So you probably heard about how activists from Centro CSO and the United Teachers of Los Angeles and Eastside Padres Unidos Contra la Privatizacion protested vigorously and shut down the March 19, 2019 meeting of the Extera Charter Conspiracy Board of Directors to express their opposition to Extera’s colonial co-location at Eastman Avenue Elementary School in Boyle Heights.
And one of the key exchanges was between a protester, whose name I don’t know, and self-proclaimed doctor and supreme Extera commander Jim Kennedy, and you can watch it here.1 The backstory is that Corri Ravare had been talking previously about how Extera was getting some money from famous Walton/Broad privatizing front organization Great Public Schools Now, which, as the protester notes, is extraordinarily revealing with respect to which team Extera plays for.2
The protester called Dr. Jim Kennedy out on this and he denied that they had taken any money from GPSN: “At this point we have not …” But the truth, as the protester said, is that Corri Ravare had already “said we pretty much have the money.” And the problem with this? Well, clearly, it is that “Great Public Schools Now have declared themselves an enemy of public education. Those are the people we have to work against because they are selling out our public schools to Eli Broad and the Walton Foundation.”
She’s absolutely right about that, of course, and Doctor Jim Kennedy seems to understand that, or at least to realize that Extera’s association with GPSN doesn’t look so good. No doubt this is why he went on to tell her straight out that “[Extera has] not yet accepted that money.” But, as you may already have guessed, Doctor JK is being extraordinarily deceptive here with his mumbled half-denials. In fact Extera had been actively pursuing money from GPSN since December 2018, four months before the date of this meeting.

Task details
Will you repeat, word for word, the part of the passage on the protest at the Extera board meeting that runs from "She’s absolutely right" to "of this meeting."?

(Pointing records for text and elements)
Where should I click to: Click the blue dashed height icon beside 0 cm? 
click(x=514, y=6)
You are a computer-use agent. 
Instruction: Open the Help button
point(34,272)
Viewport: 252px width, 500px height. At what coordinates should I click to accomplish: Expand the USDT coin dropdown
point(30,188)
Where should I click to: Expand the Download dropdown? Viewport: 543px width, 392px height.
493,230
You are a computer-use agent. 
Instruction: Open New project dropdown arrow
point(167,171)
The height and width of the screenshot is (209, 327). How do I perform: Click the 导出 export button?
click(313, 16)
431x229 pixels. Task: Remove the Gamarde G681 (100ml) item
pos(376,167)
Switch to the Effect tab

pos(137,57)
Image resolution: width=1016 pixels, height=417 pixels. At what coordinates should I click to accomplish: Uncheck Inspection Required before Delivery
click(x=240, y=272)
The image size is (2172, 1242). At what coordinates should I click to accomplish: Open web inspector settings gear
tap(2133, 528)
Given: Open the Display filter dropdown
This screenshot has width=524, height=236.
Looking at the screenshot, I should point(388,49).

Task solution
She’s absolutely right about that, of course, and Doctor Jim Kennedy seems to understand that, or at least to realize that Extera’s association with GPSN doesn’t look so good. No doubt this is why he went on to tell her straight out that “[Extera has] not yet accepted that money.” But, as you may already have guessed, Doctor JK is being extraordinarily deceptive here with his mumbled half-denials. In fact Extera had been actively pursuing money from GPSN since December 2018, four months before the date of this meeting.